__Exercise__.
Your output should be the lines below from the one with "Task: Click the" through the one with "Task: Click pencil", copied exactly, pictures excluded.

__Materials provided__.

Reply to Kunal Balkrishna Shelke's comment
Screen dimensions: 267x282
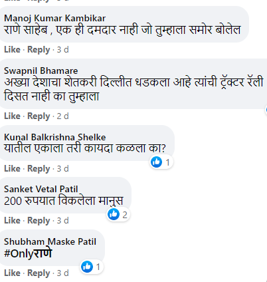pos(39,169)
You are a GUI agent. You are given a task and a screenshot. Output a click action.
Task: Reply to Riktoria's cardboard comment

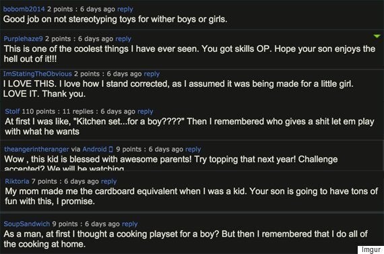tap(108, 181)
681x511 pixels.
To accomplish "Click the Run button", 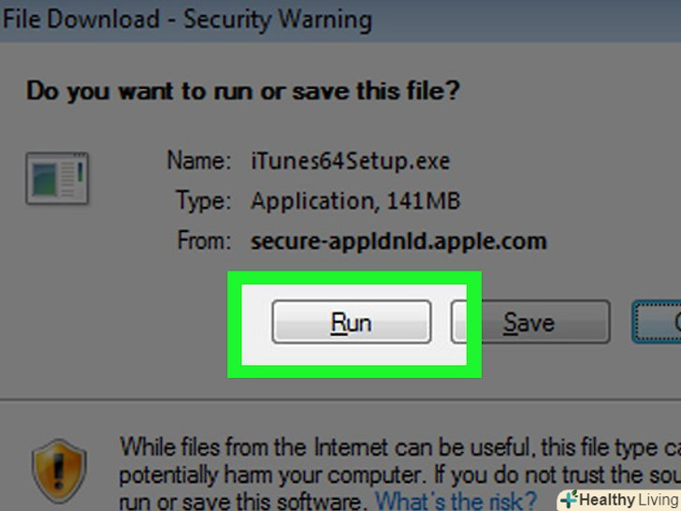I will (352, 322).
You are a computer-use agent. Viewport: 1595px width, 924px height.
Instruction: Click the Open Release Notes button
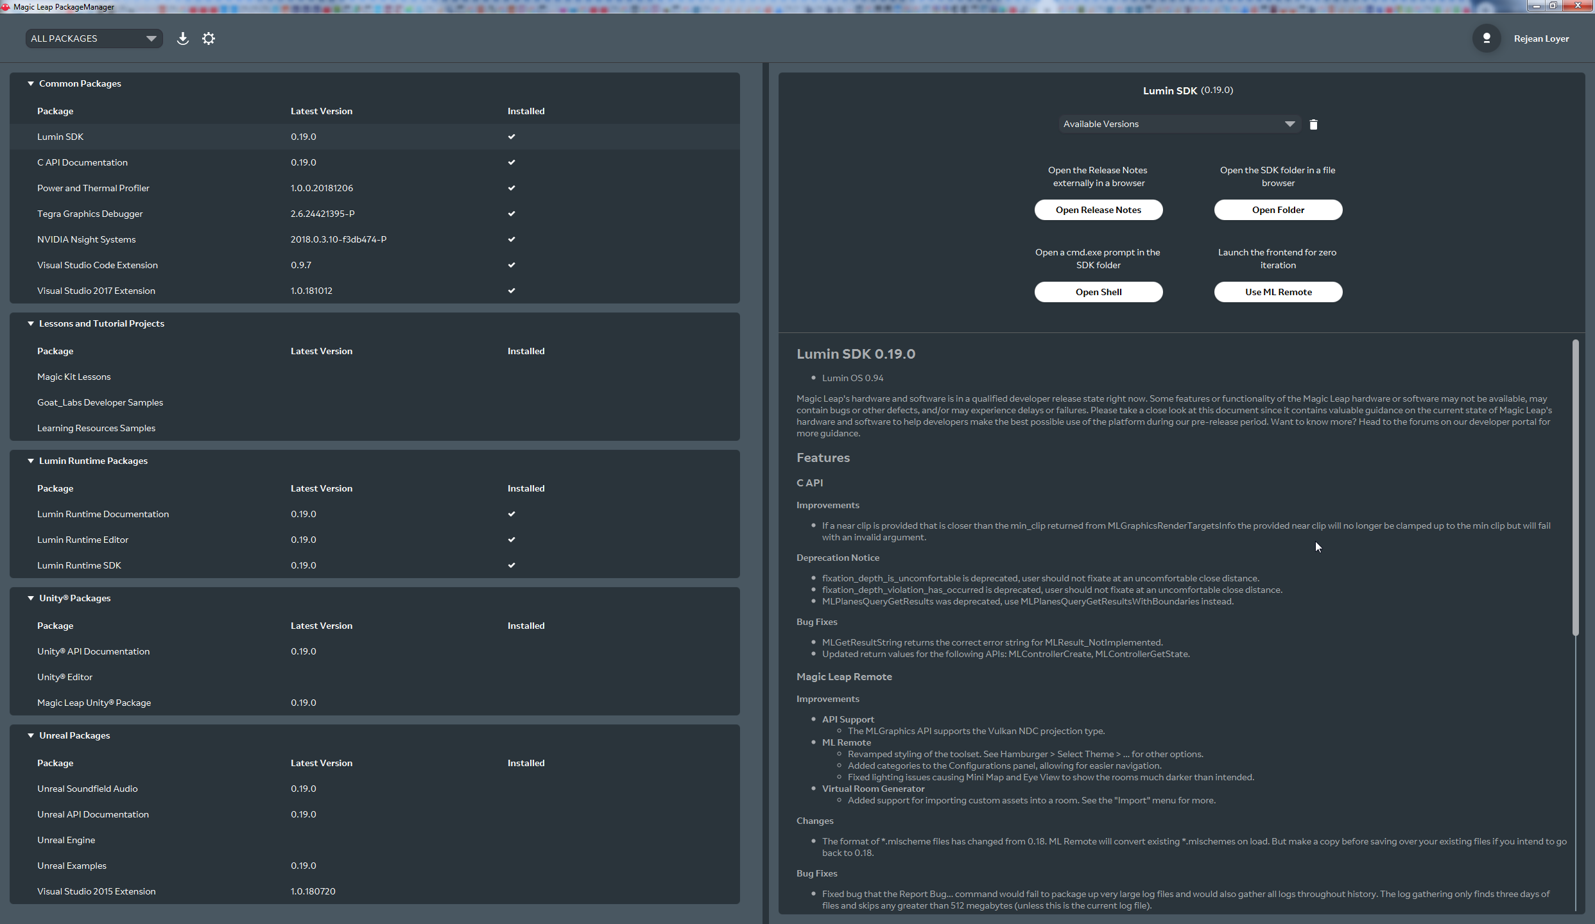pyautogui.click(x=1098, y=210)
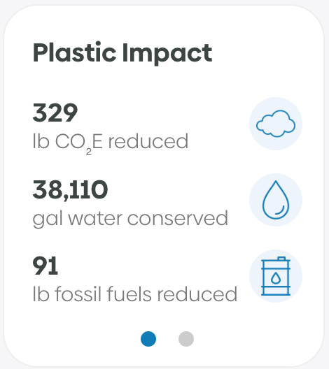This screenshot has width=329, height=369.
Task: Go to the second carousel page dot
Action: pos(186,339)
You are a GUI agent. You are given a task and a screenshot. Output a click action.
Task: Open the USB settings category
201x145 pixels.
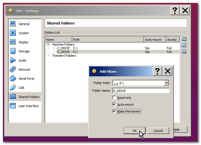pos(21,88)
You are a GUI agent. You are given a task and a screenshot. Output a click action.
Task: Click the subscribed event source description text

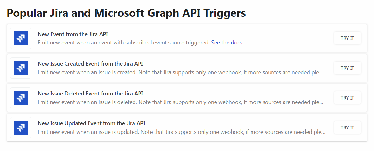coord(123,43)
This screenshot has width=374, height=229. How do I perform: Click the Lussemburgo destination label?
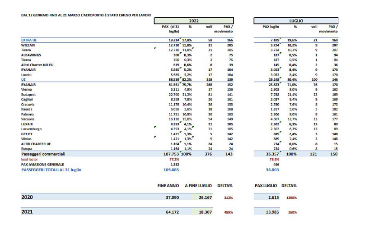coord(32,129)
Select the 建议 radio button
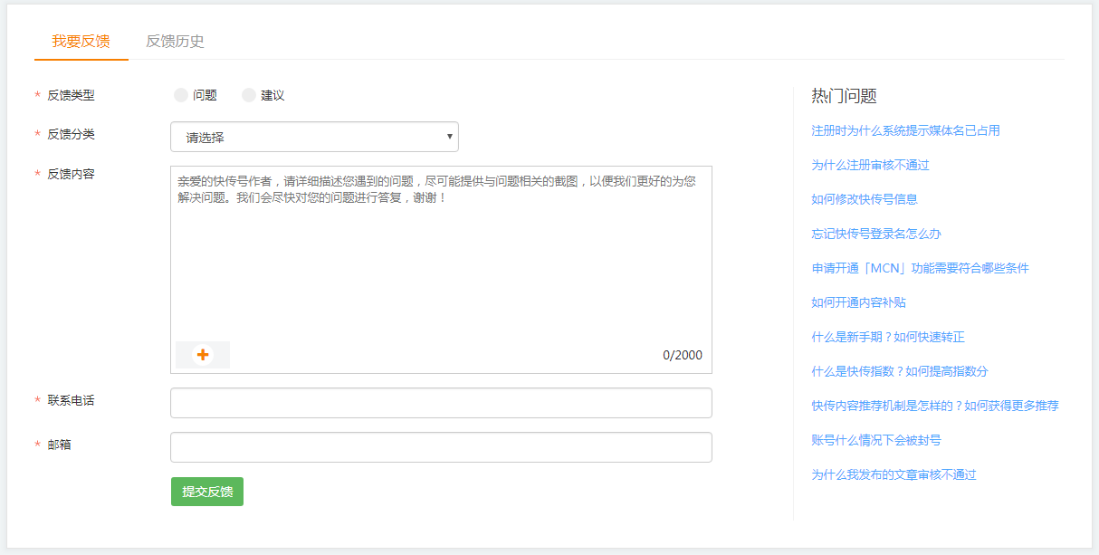The image size is (1099, 555). (x=249, y=95)
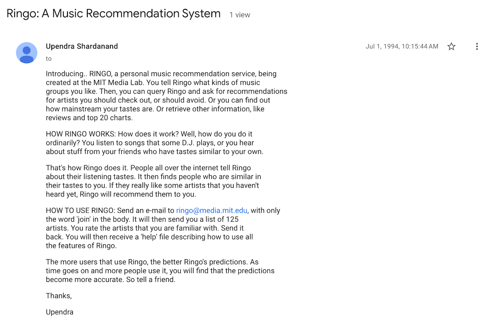Click the 'HOW TO USE RINGO:' heading text

(81, 210)
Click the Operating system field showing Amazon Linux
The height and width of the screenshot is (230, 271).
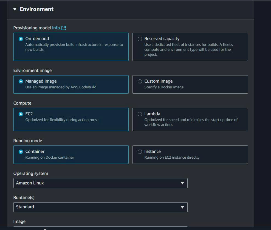(x=100, y=183)
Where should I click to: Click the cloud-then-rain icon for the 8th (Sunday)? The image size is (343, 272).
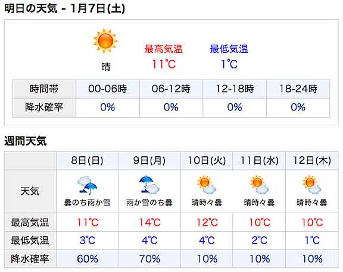(x=87, y=185)
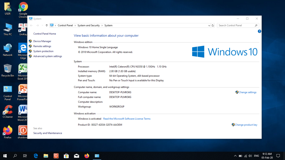This screenshot has height=160, width=285.
Task: Refresh the Control Panel address bar
Action: 213,25
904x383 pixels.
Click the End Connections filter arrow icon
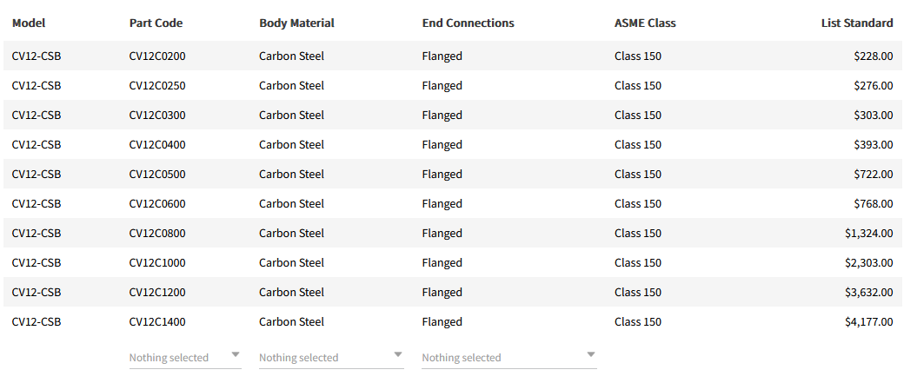pyautogui.click(x=591, y=354)
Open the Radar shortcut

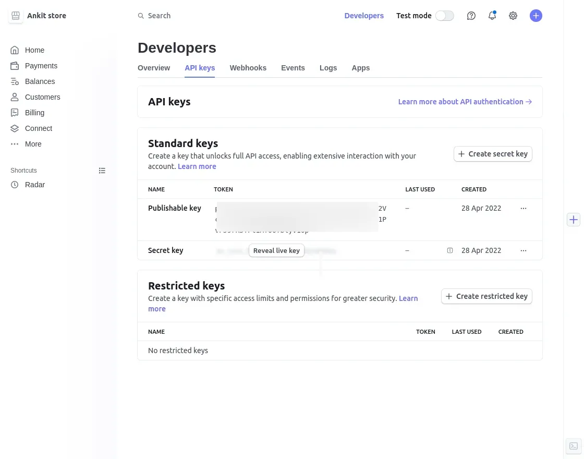pyautogui.click(x=35, y=185)
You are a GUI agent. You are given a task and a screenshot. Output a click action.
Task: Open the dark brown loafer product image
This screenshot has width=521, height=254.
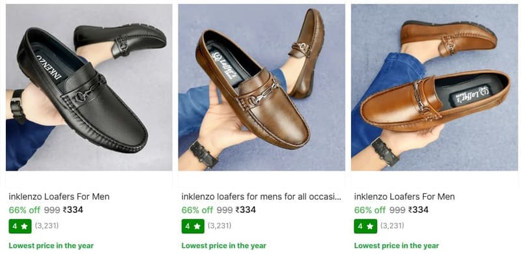262,87
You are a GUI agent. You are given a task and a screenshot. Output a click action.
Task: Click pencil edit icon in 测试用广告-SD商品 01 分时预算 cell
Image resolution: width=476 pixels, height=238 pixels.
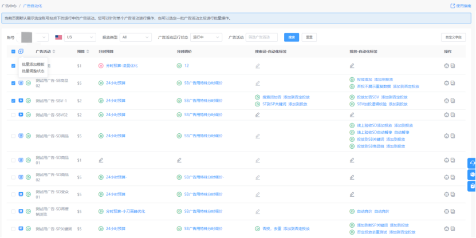[x=101, y=160]
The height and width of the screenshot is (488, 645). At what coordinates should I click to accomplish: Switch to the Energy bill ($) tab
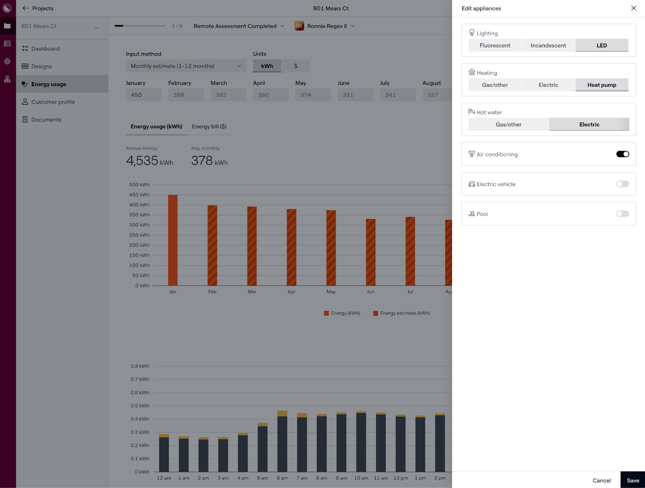(x=209, y=126)
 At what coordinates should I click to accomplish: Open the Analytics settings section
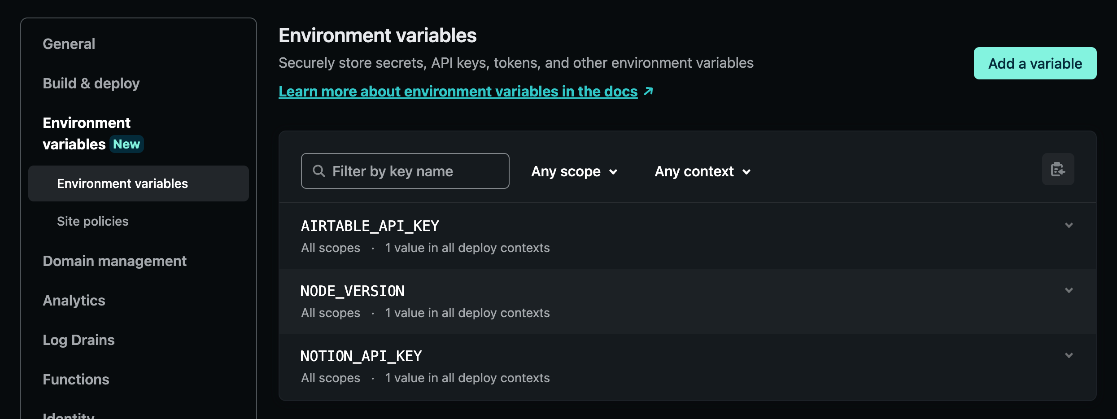coord(74,301)
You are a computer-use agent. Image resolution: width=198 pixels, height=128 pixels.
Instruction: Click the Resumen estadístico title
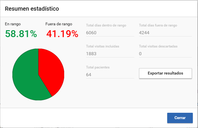(x=32, y=9)
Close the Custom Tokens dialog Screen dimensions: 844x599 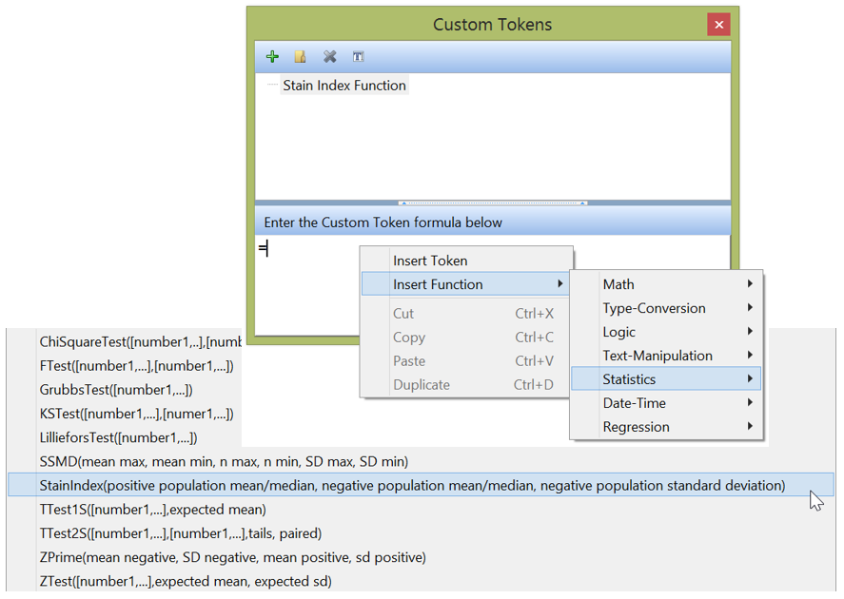tap(718, 25)
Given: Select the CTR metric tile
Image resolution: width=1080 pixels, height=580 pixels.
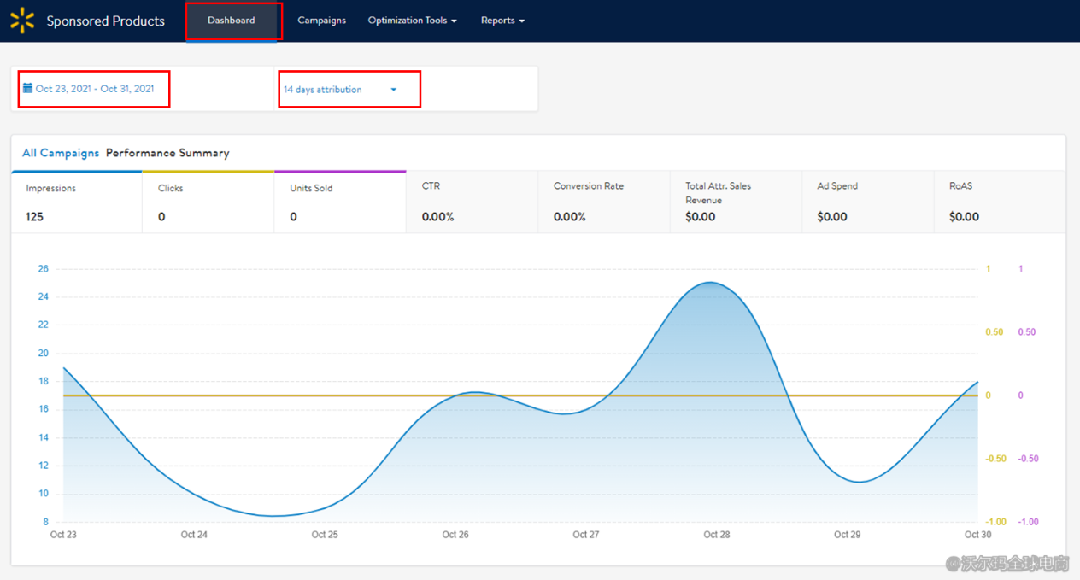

__Reply__.
Task: Click the subscribed event source description text

coord(123,43)
This screenshot has width=374, height=229. How do I perform: Click the Lussemburgo destination label?
coord(32,129)
Select the 建议 radio button
The image size is (1099, 555). (x=249, y=95)
Click the 'HOW TO USE RINGO:' heading text

(81, 210)
Click the Operating system field showing Amazon Linux
The height and width of the screenshot is (230, 271).
(x=100, y=183)
Where should I click to: Click the cloud-then-rain icon for the 8th (Sunday)? The image size is (343, 272).
(x=87, y=185)
This screenshot has height=160, width=285.
Task: Refresh the Control Panel address bar
Action: 213,25
904x383 pixels.
Click the End Connections filter arrow icon
pyautogui.click(x=591, y=354)
Open the Radar shortcut

pyautogui.click(x=35, y=185)
You are a GUI agent. You are given a task and a screenshot. Output a click action.
Task: Open the dark brown loafer product image
This screenshot has width=521, height=254.
262,87
You are a GUI agent. You are given a task and a screenshot. Output a click action.
Task: Click pencil edit icon in 测试用广告-SD商品 01 分时预算 cell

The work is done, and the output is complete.